The government will also sell onions at Rs 59 a kilo through ration shops from Tuesday, officials said.
Metro saw a big, serpentine queue in front of a Sufal Bangla van in Kankurgachi, near VIP Market, around 9.30am on Sunday. Those at the end of the queue were restless, fearing the sale of onion would stop any time.
A similar restlessness was palpable among people who had queued up in front of an outlet at Shibpur’s Mandirtala, near Nabanna. Word had spread that onions would be available only till 10.30am.
Some in the queue complained that the quality was not good, while others said they wouldn’t mind given the price. Most were against the restriction that a person could buy only 500g of onion daily.

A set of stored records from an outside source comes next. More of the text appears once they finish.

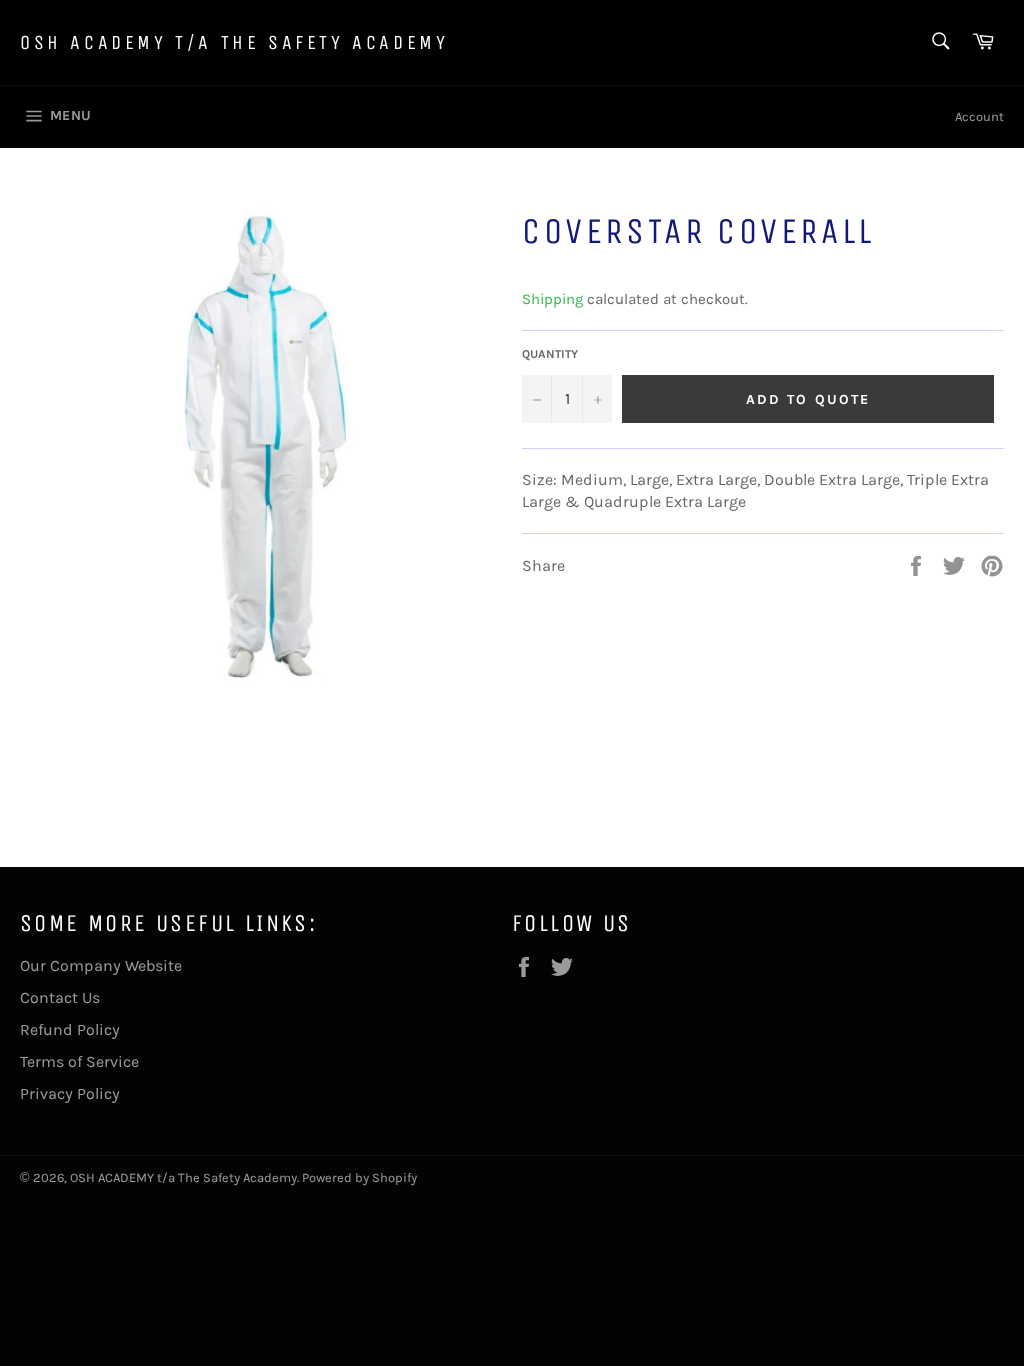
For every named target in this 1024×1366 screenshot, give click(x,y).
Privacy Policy (70, 1093)
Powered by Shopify (359, 1177)
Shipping (552, 299)
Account (979, 116)
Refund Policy (70, 1029)
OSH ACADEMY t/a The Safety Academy (234, 42)
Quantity (550, 354)
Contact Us (60, 997)
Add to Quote (808, 399)
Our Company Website (101, 965)
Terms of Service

Since it is not possible to queue up every day, many are bringing family members so they could together take home the required amount at Rs 59
“We usually turn up in twos so that we can carry at least a kilo, which sees us through the week,” said Siddhartha Roy of Kasba, who was waiting in a queue outside a mobile stall.
This newspaper on Sunday charted the rise in the price of onion from Rs 24 a kilo in December last year to Rs 150 a kilo this December. The sharp rise is because of intense rain in Maharashtra and Karnataka, which brought down drastically the supply of onions to Bengal from there.
Around 50 truckloads of onion would reach Koley Market, a wholesale hub in Sealdah, daily in January this year. The number has come down to three.
The department of agriculture marketing has been operating 74 mobile and 22 fixed stores across Calcutta to supply onion to at least a section of customers at an affordable rate. But with the price spiking in the wholesale and retail markets, the department is having a tough time meeting the ever increasing demand.
Onions sold between Rs 140 and Rs 150 a kilo, depending on the quality, at Lake Market and in Kasba, Gariahat and Maniktala. In some pockets, medium quality onions sold between Rs 120 and Rs 130 a kilo.
“We open the stalls at 7am and the stock typically lasts three hours,” said an official of the department. “We are scaling up our supplies to the areas where the demand is very high, such as New Alipore and Kankurgachi, by several kilos every day. But even that is not enough.”
With the chasm between supply and demand widening by the day, the government has decided to distribute onions through the public distribution system. A meeting at Khadya Bhawan on Sunday decided that a kilo of onion would be sold to each family every week at the rate charged by Sufal Bangla.
“Ration dealers will pick up their stock on Monday morning. So from Tuesday onions will be available from fair price shops,” said public distribution system minister Jyotipriyo Mullick.
Asked when the prices could come down, an official in the agriculture marketing department said: “We may have to wait another two weeks, till new crop arrives.”